Horses can see right through you. It can be an interesting experience, standing face to face with such a large, living creature and know that they probably see you more clearly than you see yourself. If you go to a horse while you’re having a bad day, you can be sure that your horse will let you know, in no uncertain terms, that who you are in that moment is not acceptable. Unfortunately for horses, we seldom listen and will attribute their communication to being “bad bahaviour” and, mostly likely, attempt to enforce ourselves on them.
One of the first things my teacher, Patsy Devine of Triple H Horsemanship, taught me is that you cannot bring your emotions with you when you go to your horse. You can almost guarantee that doing so will create a situation in which neither you nor your horse are having a good time. Sometimes I go to the horses when I’m feeling low – but with the deliberate goal of releasing that feeling. I do not allow myself to try and do anything with a horse if I am not holding that goal within me, because I know that the experience will just not be enjoyable.
Getting angry with your horse is similar to getting angry with an infant who is not yet capable of vocalizing their wants and needs – you cannot expect that they will understand you better because you’re now angry or frustrated with their lack of understanding. It sounds unreasonable now – but we all have been guilty of doing this at least once in our lives. Logically we know that anger is not constructive, especially when working with animals, yet sometimes we do get frustrated. It is in these moments that we need to be very strict with ourselves. We need to make sure that we do not act in anger – because that is when we do things we later regret.
This actually translates to all areas of life – getting angry or frustrated is seldom (if ever) constructive – so I propose that it’s about time we ask ourselves why we still allow ourselves to act in anger in so many areas of our lives?
One thing you can know for sure is that if you are frustrated with your horse, they’re probably equally frustrated with you. The difference between the horse and the human is that the horse is always honest in reflecting, through their behaviour, what they’re thinking, seeing and feeling. Humans, on the other hand, have no humbleness in their frustrations – everything becomes the horse’s fault and “why won’t you just do what I tell you!”. It is this tendency to justification that sours relationships between man and beast. Where animals are willing and able to be honest with themselves and with you – you are more likely to blame them for your shortcomings in that moment.
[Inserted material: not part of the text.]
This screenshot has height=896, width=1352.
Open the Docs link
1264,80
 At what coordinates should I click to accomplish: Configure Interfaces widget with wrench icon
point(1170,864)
So – I’ve covered the ‘problem’ quite a bit, now what is the solution? A handy tip I learned from my teacher is to always keep a smile in your belly. This means that no matter what you’re doing with your horse (or whatever part of your life), you’re doing it with the intention and inner presence of supporting your horse and being their friend. It means making sure that who you are with your horse is someone that they want to be friends and partners with, that if you get frustrated when your horse doesn’t understand you first remember to bring a smile back into your belly and look for different ways to help your horse understand.
I can’t count the number of times a play session with a horse turned sour because I let myself get frustrated – so I know how difficult it can be to keep a cool head and a light heart! What I can say is that when I do adjust my approach (who I am), I get significantly improved results where my horse is with me again and trying their best to understand and be my partner.